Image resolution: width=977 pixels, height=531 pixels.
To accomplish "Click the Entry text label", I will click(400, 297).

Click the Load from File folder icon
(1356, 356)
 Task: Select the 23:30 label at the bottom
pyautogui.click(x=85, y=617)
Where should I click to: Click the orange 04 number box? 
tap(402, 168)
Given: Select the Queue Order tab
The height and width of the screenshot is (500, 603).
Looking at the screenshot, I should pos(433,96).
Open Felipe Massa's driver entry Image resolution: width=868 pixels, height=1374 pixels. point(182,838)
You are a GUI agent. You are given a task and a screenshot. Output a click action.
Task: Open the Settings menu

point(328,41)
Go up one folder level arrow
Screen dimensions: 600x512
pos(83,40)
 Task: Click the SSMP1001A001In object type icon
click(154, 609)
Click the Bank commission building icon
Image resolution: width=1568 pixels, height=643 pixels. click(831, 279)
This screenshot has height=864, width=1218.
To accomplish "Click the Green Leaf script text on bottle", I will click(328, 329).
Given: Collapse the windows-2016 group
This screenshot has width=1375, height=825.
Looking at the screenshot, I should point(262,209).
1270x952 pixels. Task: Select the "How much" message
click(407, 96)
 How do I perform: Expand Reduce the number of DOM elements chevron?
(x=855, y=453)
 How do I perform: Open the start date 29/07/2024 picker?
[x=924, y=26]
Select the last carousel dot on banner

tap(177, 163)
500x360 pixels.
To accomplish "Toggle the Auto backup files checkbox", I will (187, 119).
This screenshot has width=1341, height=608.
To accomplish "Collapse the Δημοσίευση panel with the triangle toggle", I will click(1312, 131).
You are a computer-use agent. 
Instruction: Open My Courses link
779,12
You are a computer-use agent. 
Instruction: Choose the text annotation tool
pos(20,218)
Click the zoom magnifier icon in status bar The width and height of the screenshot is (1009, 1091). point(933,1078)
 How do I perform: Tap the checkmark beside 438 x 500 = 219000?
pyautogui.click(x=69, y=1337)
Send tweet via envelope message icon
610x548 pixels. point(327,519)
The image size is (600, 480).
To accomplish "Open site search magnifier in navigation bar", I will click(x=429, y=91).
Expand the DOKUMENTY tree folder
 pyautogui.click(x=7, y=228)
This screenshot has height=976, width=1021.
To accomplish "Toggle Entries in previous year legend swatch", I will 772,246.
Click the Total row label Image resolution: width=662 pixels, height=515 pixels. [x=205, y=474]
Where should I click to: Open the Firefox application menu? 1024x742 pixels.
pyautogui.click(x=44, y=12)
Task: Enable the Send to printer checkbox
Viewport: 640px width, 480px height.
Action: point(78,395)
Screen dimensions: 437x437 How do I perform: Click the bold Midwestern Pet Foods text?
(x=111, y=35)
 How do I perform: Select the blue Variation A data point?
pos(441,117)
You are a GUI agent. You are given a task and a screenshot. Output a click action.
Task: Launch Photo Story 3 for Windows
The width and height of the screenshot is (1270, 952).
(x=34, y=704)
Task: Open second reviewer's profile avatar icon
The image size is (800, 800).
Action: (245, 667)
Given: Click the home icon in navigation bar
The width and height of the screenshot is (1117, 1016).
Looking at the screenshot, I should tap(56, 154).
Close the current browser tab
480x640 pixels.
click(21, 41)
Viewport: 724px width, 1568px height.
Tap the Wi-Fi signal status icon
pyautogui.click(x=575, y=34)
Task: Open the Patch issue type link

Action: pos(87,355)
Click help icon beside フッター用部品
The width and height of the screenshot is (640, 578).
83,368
═══
Across the whole listing, every line must be copied exactly.

» **Task result**
Image resolution: width=977 pixels, height=531 pixels.
To accomplish "Click the Entry text label", I will click(400, 297).

Click the Load from File folder icon
(1356, 356)
 Task: Select the 23:30 label at the bottom
pyautogui.click(x=85, y=617)
Where should I click to: Click the orange 04 number box? 
tap(402, 168)
Given: Select the Queue Order tab
The height and width of the screenshot is (500, 603).
Looking at the screenshot, I should pos(433,96).
Open Felipe Massa's driver entry Image resolution: width=868 pixels, height=1374 pixels. point(182,838)
You are a GUI agent. You are given a task and a screenshot. Output a click action.
Task: Open the Settings menu

point(328,41)
Go up one folder level arrow
Screen dimensions: 600x512
pos(83,40)
 Task: Click the SSMP1001A001In object type icon
click(154, 609)
Click the Bank commission building icon
Image resolution: width=1568 pixels, height=643 pixels. click(831, 279)
This screenshot has height=864, width=1218.
To accomplish "Click the Green Leaf script text on bottle", I will click(328, 329).
Given: Collapse the windows-2016 group
This screenshot has width=1375, height=825.
Looking at the screenshot, I should point(262,209).
1270x952 pixels. Task: Select the "How much" message
click(407, 96)
 How do I perform: Expand Reduce the number of DOM elements chevron?
(x=855, y=453)
 How do I perform: Open the start date 29/07/2024 picker?
[x=924, y=26]
Select the last carousel dot on banner

tap(177, 163)
500x360 pixels.
To accomplish "Toggle the Auto backup files checkbox", I will (187, 119).
This screenshot has width=1341, height=608.
To accomplish "Collapse the Δημοσίευση panel with the triangle toggle", I will click(1312, 131).
You are a computer-use agent. 
Instruction: Open My Courses link
779,12
You are a computer-use agent. 
Instruction: Choose the text annotation tool
pos(20,218)
Click the zoom magnifier icon in status bar The width and height of the screenshot is (1009, 1091). point(933,1078)
 How do I perform: Tap the checkmark beside 438 x 500 = 219000?
pyautogui.click(x=69, y=1337)
Send tweet via envelope message icon
610x548 pixels. point(327,519)
The image size is (600, 480).
To accomplish "Open site search magnifier in navigation bar", I will click(x=429, y=91).
Expand the DOKUMENTY tree folder
 pyautogui.click(x=7, y=228)
This screenshot has height=976, width=1021.
To accomplish "Toggle Entries in previous year legend swatch", I will 772,246.
Click the Total row label Image resolution: width=662 pixels, height=515 pixels. [x=205, y=474]
Where should I click to: Open the Firefox application menu? 1024x742 pixels.
pyautogui.click(x=44, y=12)
Task: Enable the Send to printer checkbox
Viewport: 640px width, 480px height.
Action: point(78,395)
Screen dimensions: 437x437 How do I perform: Click the bold Midwestern Pet Foods text?
(x=111, y=35)
 How do I perform: Select the blue Variation A data point?
pos(441,117)
You are a GUI agent. You are given a task and a screenshot. Output a click action.
Task: Launch Photo Story 3 for Windows
The width and height of the screenshot is (1270, 952).
(x=34, y=704)
Task: Open second reviewer's profile avatar icon
The image size is (800, 800).
Action: (245, 667)
Given: Click the home icon in navigation bar
The width and height of the screenshot is (1117, 1016).
Looking at the screenshot, I should tap(56, 154).
Close the current browser tab
480x640 pixels.
click(21, 41)
Viewport: 724px width, 1568px height.
Tap the Wi-Fi signal status icon
pyautogui.click(x=575, y=34)
Task: Open the Patch issue type link

Action: pos(87,355)
Click help icon beside フッター用部品
The width and height of the screenshot is (640, 578).
83,368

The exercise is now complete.